Smith recently received information that Anna's treatments at the hospital would have cost more than $500,000. But Smith, a single mother, has never seen a medical bill from the hospital. No one is turned away because of inability to pay.

"You just got hope," she said of St. Jude.

Every summer, runners from all over the state and beyond hit the pavement to help St. Jude give the families of children battling catastrophic illnesses that same sense of hope.

Midwest teams from as far away as St. Louis, Chicago and Memphis organize relay runs into Peoria each August to raise money for the hospital and to help kick off the annual St. Jude Telethon.

The Decatur team, coordinated by Jim Yagen, 58, has been participating in the 90-mile relay since 1999, when representatives from St. Jude made a presentation to the Decatur Running Club, of which he was a member.

"Once you get to know what they do, it's really a great cause," he said.

On Aug. 2, nine runners and a handful of volunteers met on the north side of town in the Wal-Mart parking lot for their 1:30 a.m. sendoff.

"Over the years, it's mainly people that want to support St. Jude," Yagen said of the group that takes off each summer from the parking lot, their orange vests disappearing into the night.

Last year, the group raised $22,500 for the hospital.

"We're not going to do as well, but we're still trying," Yagen said of this year's goal, adding that the team will accept donations through the middle of September. "We haven't stopped."

Leif Mueller, 19, and his mom, Kathy Mueller, 46, ran this year for the second time. Their first run was when Leif was just 13. Mueller had a friend who was treated for Wilms tumor at St. Jude.

"I'd never run more than 2 miles, and I ran 18 miles that day," he said.

He read about this year's run in the newspaper just a week before it was set to take place, and he and his mom made the decision to participate again.

"You actually see these families that have been going through all of this," Kathy Mueller said of the crowds that gather in the Peoria Civic Center to greet the runners. "It really brings it down to how these people put their lives on hold for their family members who are sick."

Along the way, Yagen pumps the runners' music of choice through speakers on the top of the van. Mueller said she planned to run to ABBA tunes this year. Last time, she listened to selections from the musical "Grease."

"You have your support basically rolling along with you," Yagen said of the police escorts and the vans that carry runners between their turns on the road.

First-time run participant Sharron Thornton, 45, is a longtime runner, but she said it was the cause that made her want to participate.

"I said yes immediately," she said. "I didn't even think about it."

As her teenage daughter and some friends saw her off, Thornton said she was most looking forward to the powerful experience of running into the telethon with the other relay teams.

Seeing former St. Jude patients who have grown up and done extraordinary things with their lives inspires Yagen to stay involved year after year.

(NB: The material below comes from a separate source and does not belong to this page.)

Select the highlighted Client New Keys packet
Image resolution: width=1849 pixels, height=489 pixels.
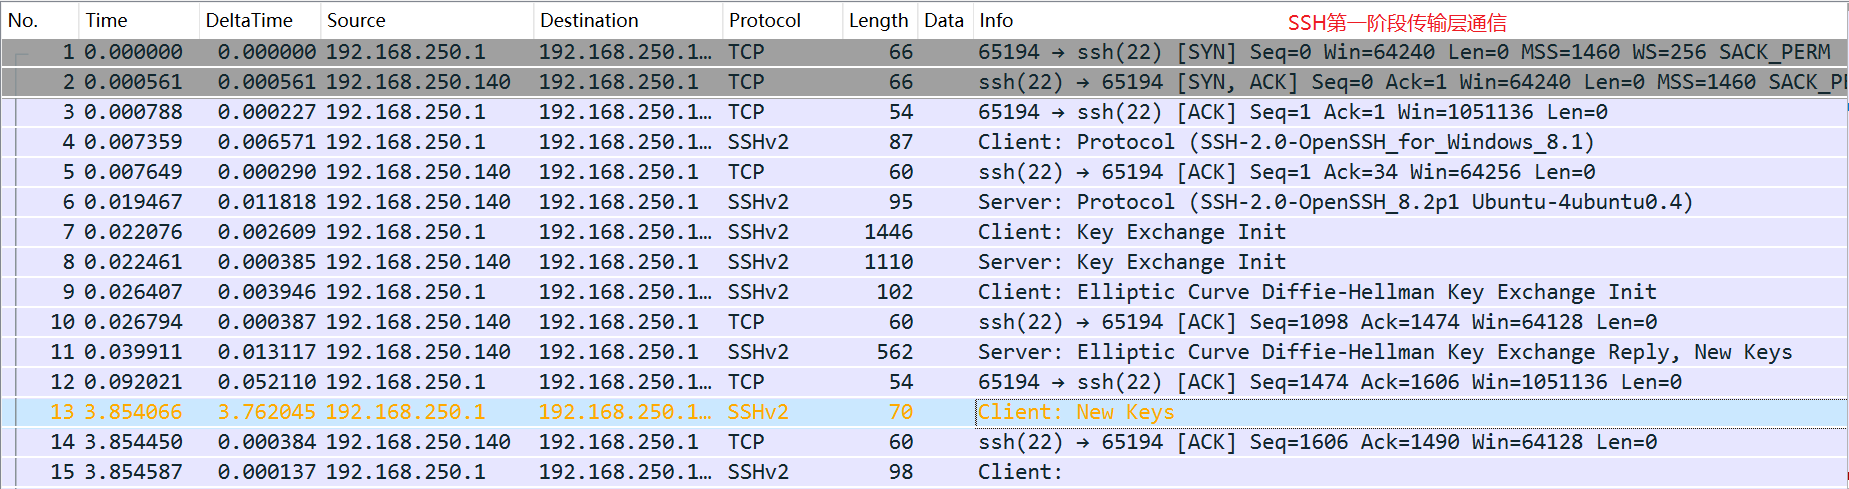coord(1076,412)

Smith keeps a photo in her wallet of Anna and her fraternal twin sister, Grace, taken soon after Anna's return from St. Jude. The girls, one just beginning to grow duck fluff blonde hair again, are all smiles. Her face full of hope and innocence, Anna is a living reminder of the impact the hospital has on children and their families.

The opportunity to help give future St. Jude patients that same hope is the reason Smith said she so ardently supports the runners and others who donate to the hospital.

"If people did not come ahead of us, I wouldn't have her," Smith said.